SHIMLA: Is the Sukhu government’s much-hyped Vyastha Parivartan really a crusade for reform—or just a polite ploy to squeeze the state’s lower and middle-rung babus while sparing the real drain on the exchequer?
That’s the whisper ricocheting through Himachal’s Secretariat after the Finance Department’s latest order tore through employee pay packets.
In one stroke, the government scrapped the 2022 notification that had assured higher pay grades after two years—relief that had touched nearly 89 categories of staff, from clerks, JOAs, technicians and drivers to teachers, nurses, pharmacists and even class-IV workers.
For many, the rollback means an instant wipeout of monthly hikes worth ₹10–15,000. Their salaries will now be re-fixed “as if Rule 7(a) never existed.” The only consolation: the government won’t demand refunds of what’s already been paid.
But anger is boiling. “Why always employees?” workers ask. “MLAs’ perks are untouched. A ₹90-lakh car is being readied for the Governor. Advisors, OSDs, AGs and DAGs mushroom across departments, but when it comes to staff who actually run the system, suddenly the treasury is empty.”

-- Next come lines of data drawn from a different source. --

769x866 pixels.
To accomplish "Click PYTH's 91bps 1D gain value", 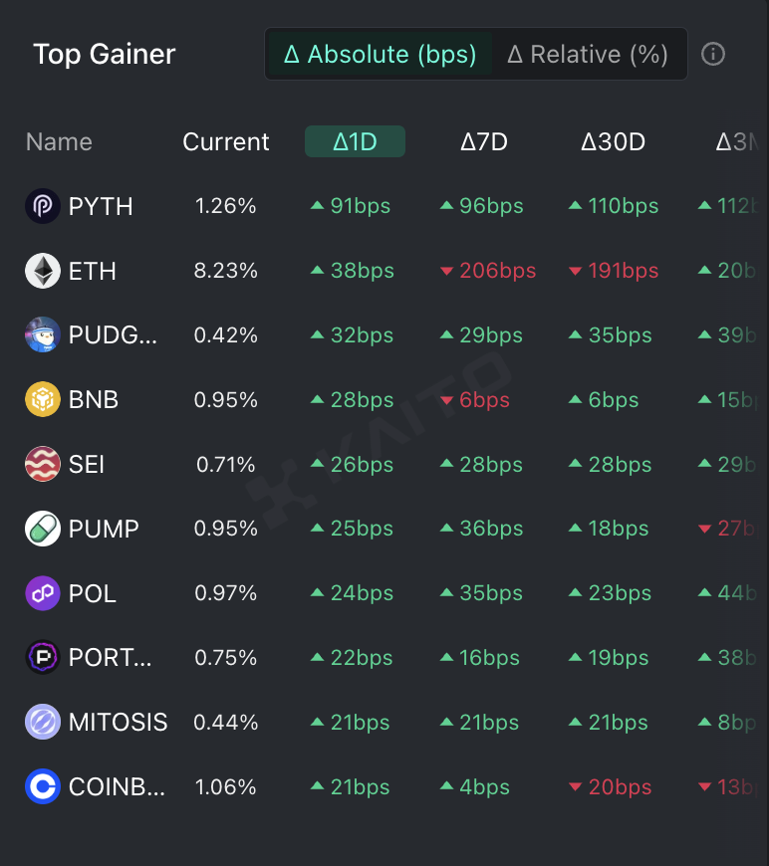I will click(x=360, y=206).
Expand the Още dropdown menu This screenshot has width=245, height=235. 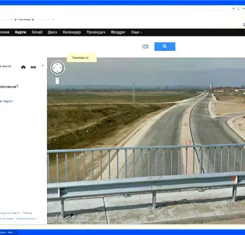click(x=137, y=32)
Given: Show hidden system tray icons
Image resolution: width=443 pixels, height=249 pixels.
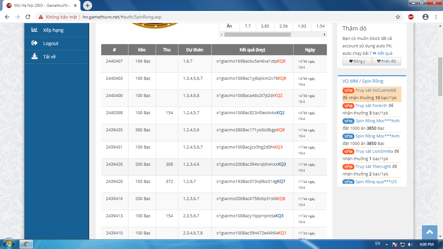Looking at the screenshot, I should (x=387, y=244).
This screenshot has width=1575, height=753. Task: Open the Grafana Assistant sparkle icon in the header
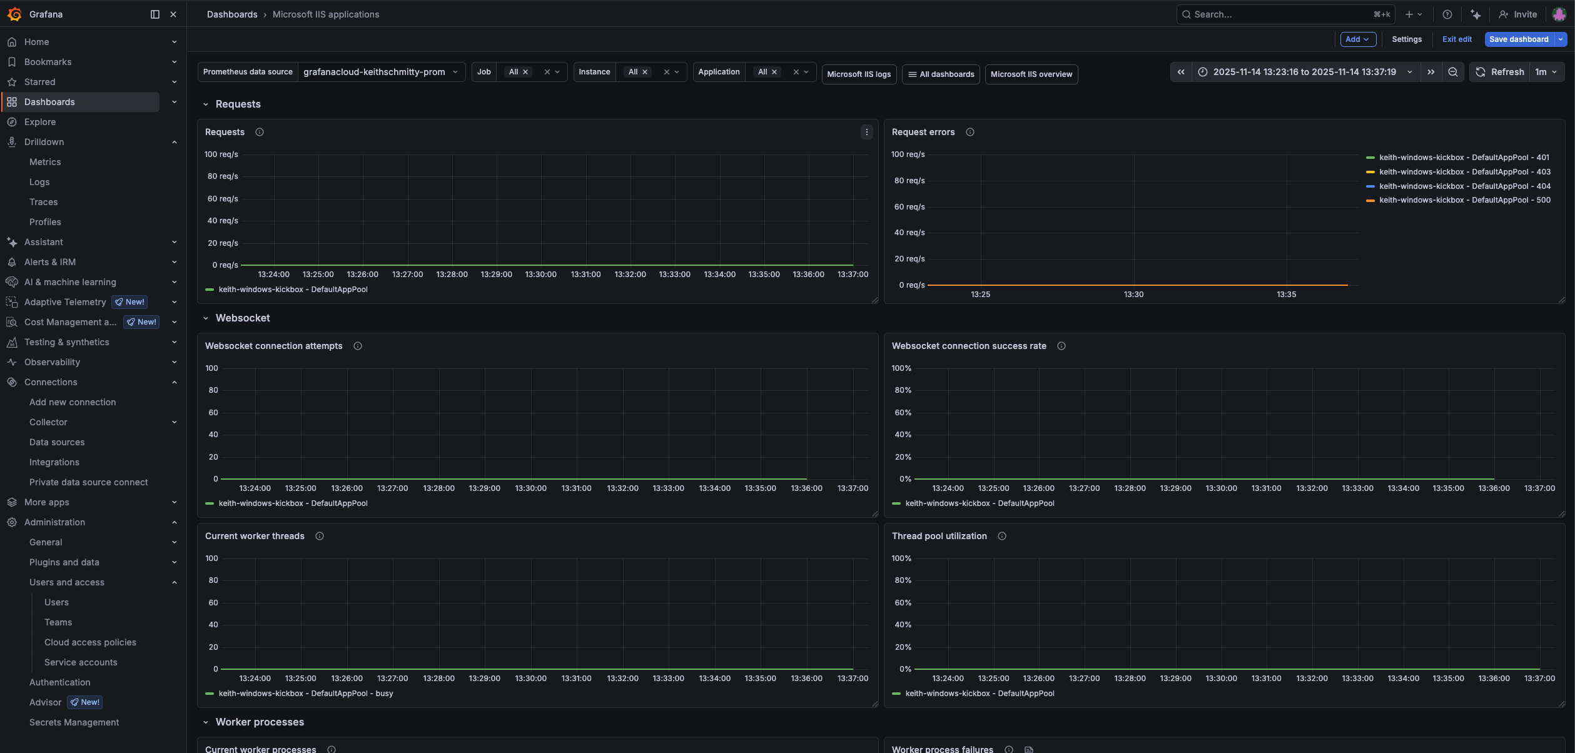1476,14
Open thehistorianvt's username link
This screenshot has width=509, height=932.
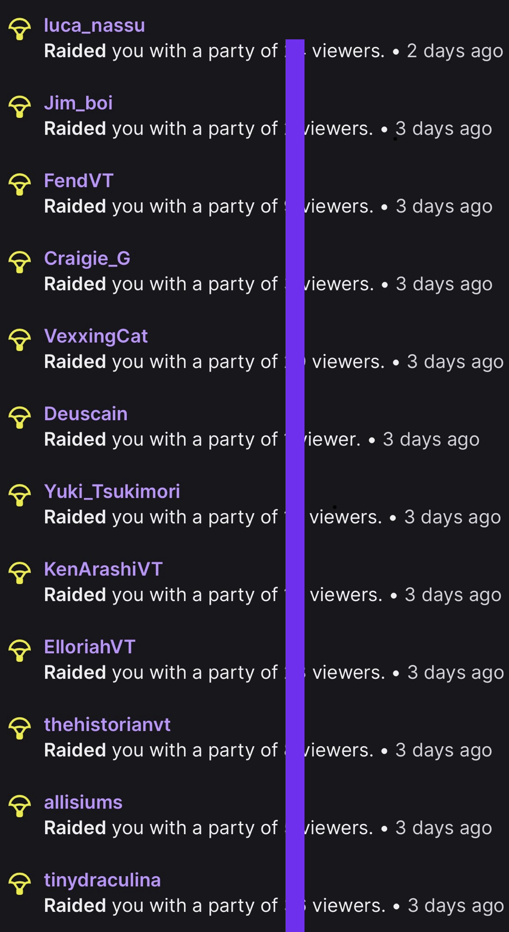click(107, 725)
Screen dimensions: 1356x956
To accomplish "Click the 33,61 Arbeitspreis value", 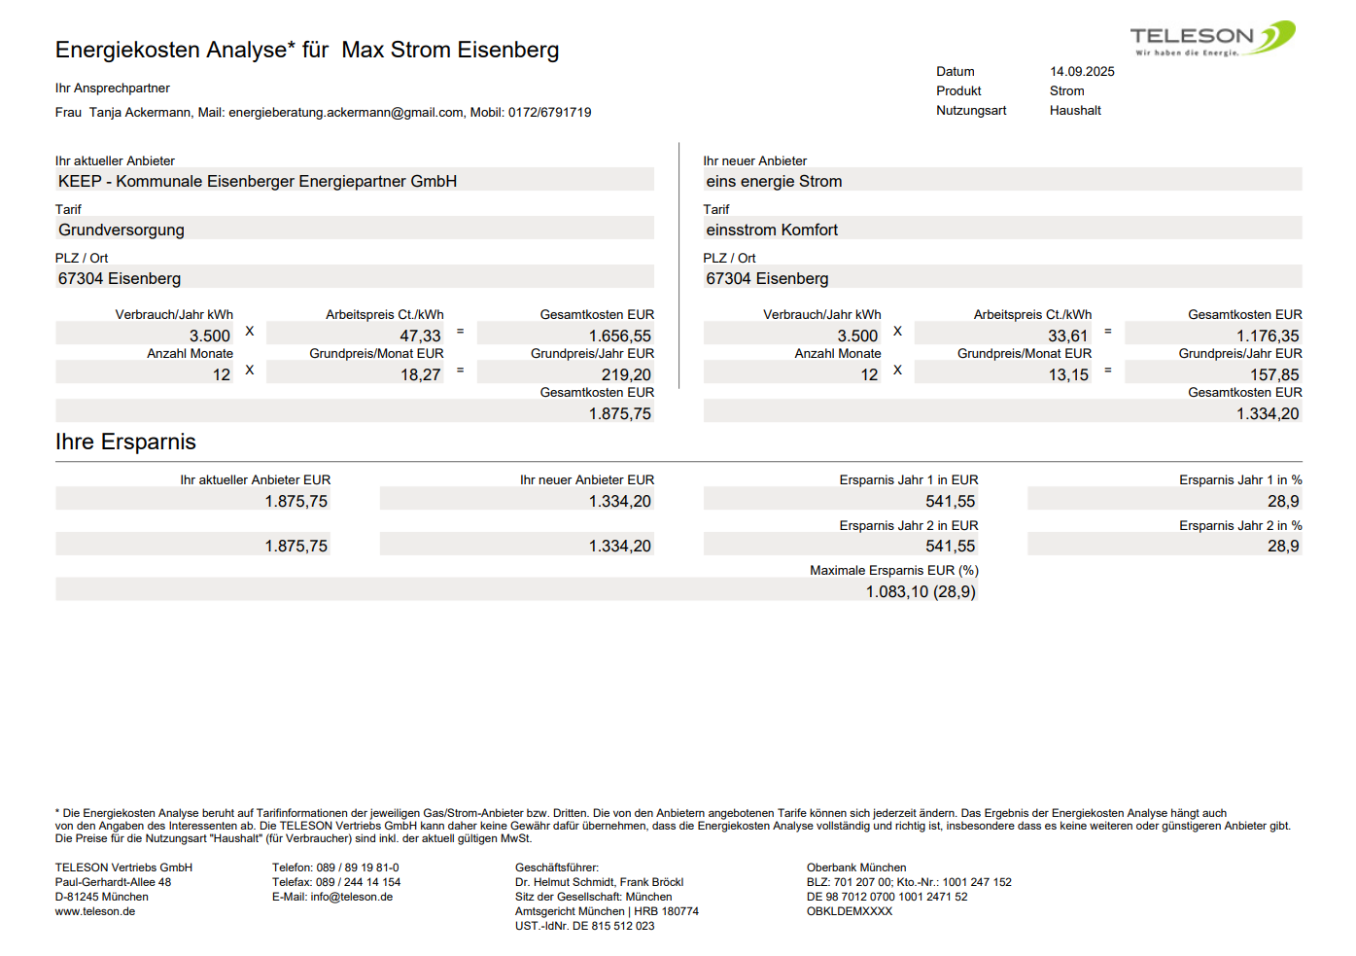I will [1067, 336].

The Secretariat Employees’ Organization, led by Sanjeev Sharma, has called an emergency session, warning that lakhs of families will be hit. Meetings with the CM, Chief Secretary and Finance Secretary are lined up for September 8.
And there’s a deeper rot: Why are retired IAS officers endlessly recycled—handed plum posts as advisors, CICs, RERA chiefs or granted extensions? Why not bring in professionals from other fields and break the Neta-Babu nexus that breeds mediocrity?
Meanwhile, the government is tightening re-employment rules—no more than a year’s extension, no medical perks, no official accommodation. Consultants are bracing for exits once their terms lapse.
But here’s the silence no one is addressing: Why isn’t the axe falling on non-planned expenditure—the real sinkhole of state finances? Why not divert those savings to farmers battered by back-to-back disasters since 2023? Orchards washed away, fields buried in silt, livelihoods wrecked—yet farmers remain invisible in Shimla’s corridors of power.
So is Vyastha Parivartan about financial discipline—or just selective austerity where babus bleed, netas feast, and farmers keep waiting for crumbs? The Chief Minister hasn’t shown his cards, but one thing’s certain: Himachal’s bureaucracy runs the writ, and Sukhu’s “parivartan” looks less like reform and more like an insider’s gamble to save a sinking exchequer.